During the five-year period of the grant, the PI and the team members published 49 papers and preprints and gave 70 talks (45 by the PI and 35 by the postdocs and Ph.D. students). The PI also gave 4 invited mini-courses and organized 5 conferences and workshops.
One of the most notable progress beyond the state-of-art is the resolution of the first objective on the study of the limiting behavior of the Gibbs measure as the mass cutoff size approaches the critical mass threshold (with P. Sosoe and L. Tolomeo). In this problem, the PI combined tools and ideas from various fields: harmonic analysis, stochastic analysis, functional inequalities, concentration-compactness, spectral theory, etc.

Another important progress beyond the state-of-art is well-posedness theory of stochastic dispersive PDEs with singular noise. The PI made substantial progress in the study of stochastic nonlinear wave equations (SNLW). In particular, the PI implemented a paracontrolled approach to study SNLW with space-time white noise forcing (with M. Gubinelli and H. Koch). This involves a combination of multilinear harmonic analysis and stochastic analysis, in particular introducing random operators called paracontrolled operators.

Other important progress beyond the state of the art:

• The PI introduced the so-called “simultaneous renormalization” in studying transport properties of Gaussian measures under the 2-d NLW dynamics. This simultaneous renormalization was new in the following three points: (i) done at the level of smooth functions, (ii) without changing the equation, and (iii) done simultaneously at the level of the energy functional and its time derivative.
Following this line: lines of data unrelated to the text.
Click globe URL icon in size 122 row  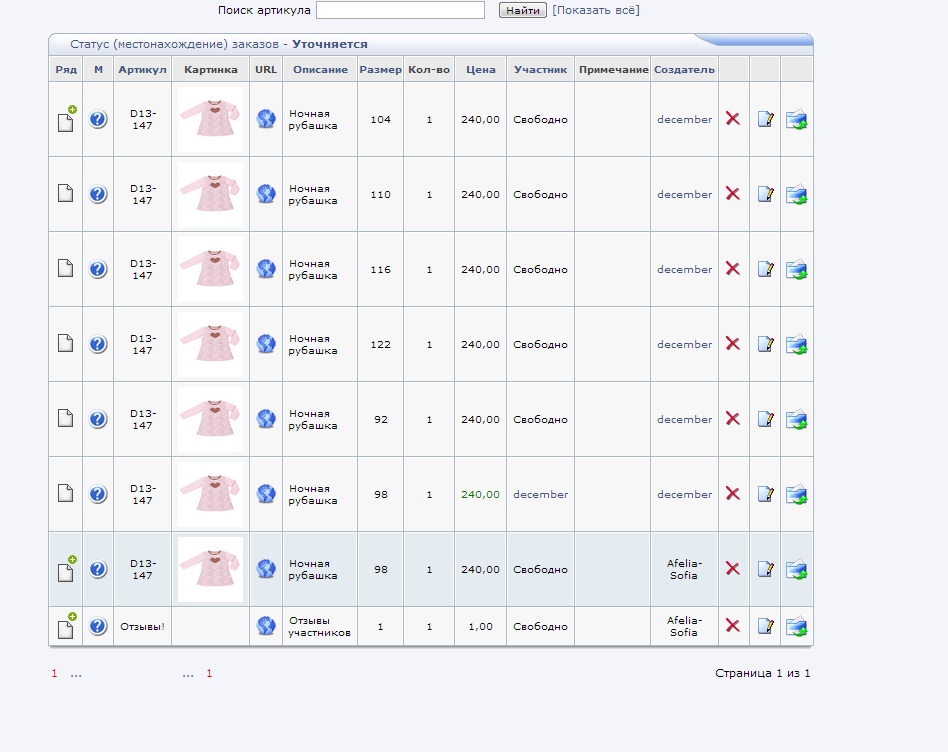266,344
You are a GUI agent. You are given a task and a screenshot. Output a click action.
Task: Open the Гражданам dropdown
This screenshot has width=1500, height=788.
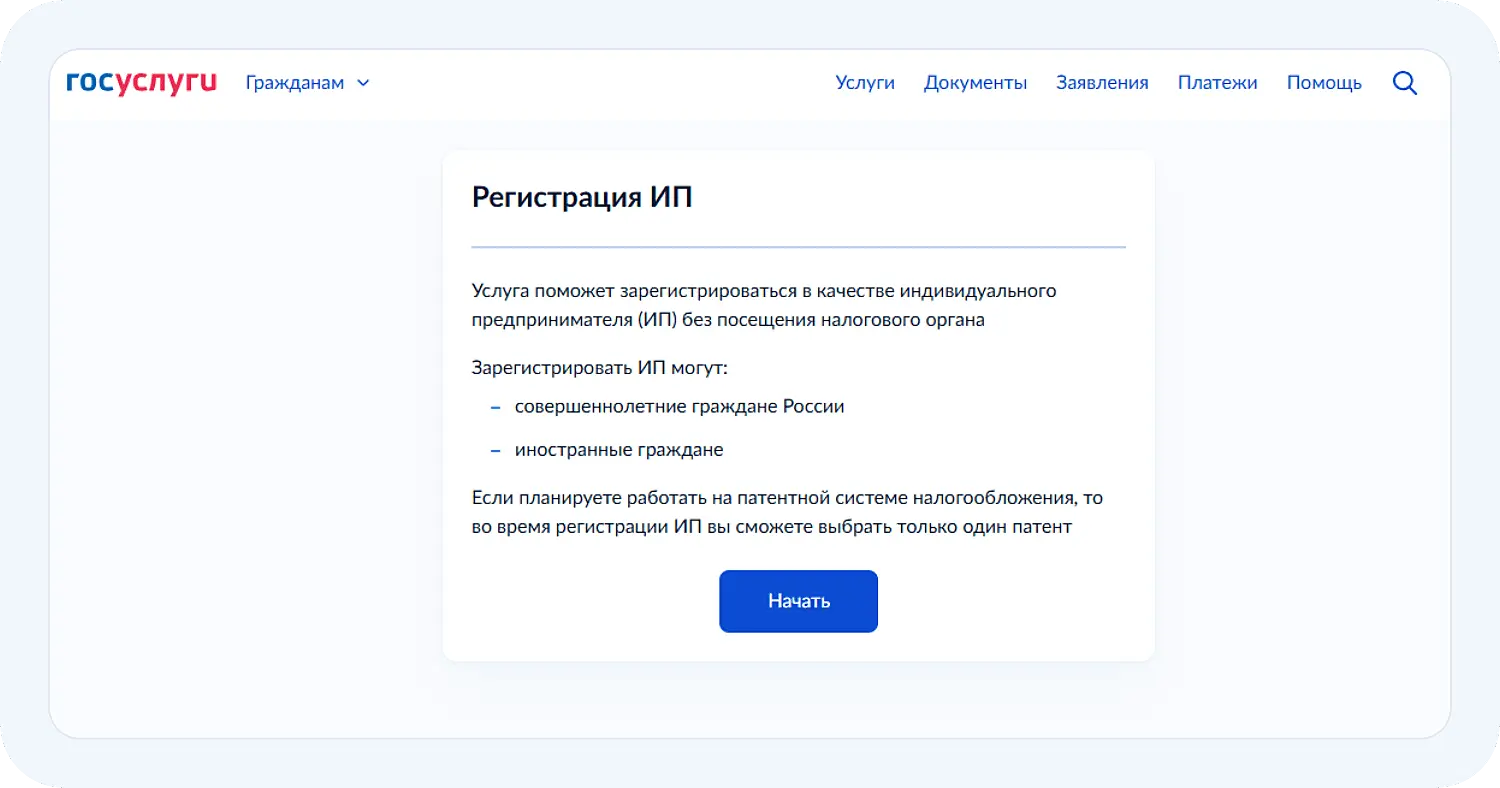(293, 83)
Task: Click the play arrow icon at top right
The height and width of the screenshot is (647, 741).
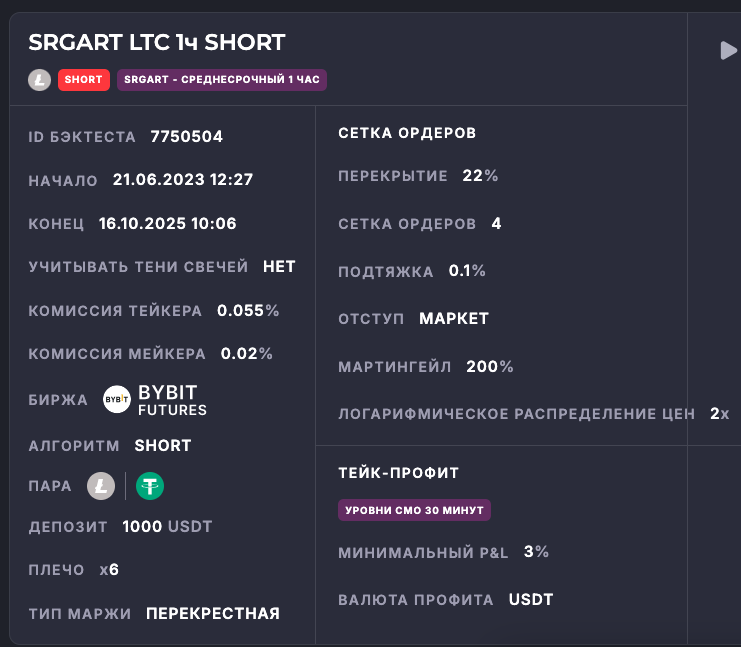Action: (727, 50)
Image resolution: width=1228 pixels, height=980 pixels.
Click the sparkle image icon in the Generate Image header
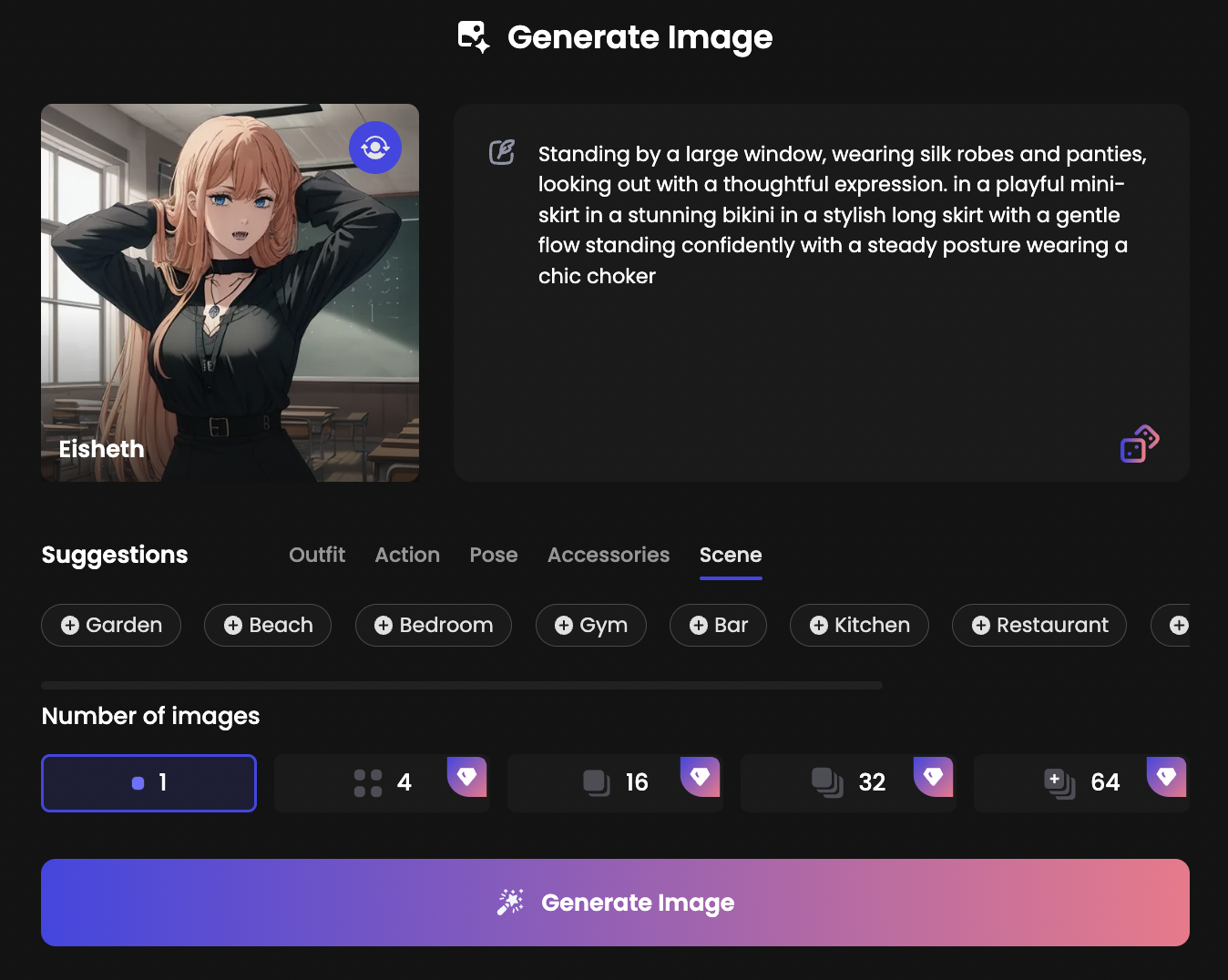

• With Z. Guo, the PI introduced a novel approach to study ill-posedness of the cubic NLS and proved non-existence of solutions to the cubic NLS in negative Sobolev spaces. After our paper, this idea was used by Kappeler-Molnar (SIAM J. Math. Anal. 2017) to prove ill-posedness of modified KdV outside L^2.

• The PI developed further the normal form approach to study PDEs, involving an infinite iteration of normal form reductions. This method was used in various context: construction of solutions, proving uniqueness, proving quasi-invariance, etc.

• New approaches to probabilistic well-posedness theory with random initial data. The PI incorporated, for the first time, a sophisticated deterministic energy-critical theory in the context of probabilistic well-posedness theory and in particular proved the first almost sure global well-posedness of the energy-critical NLS with rough random initial data.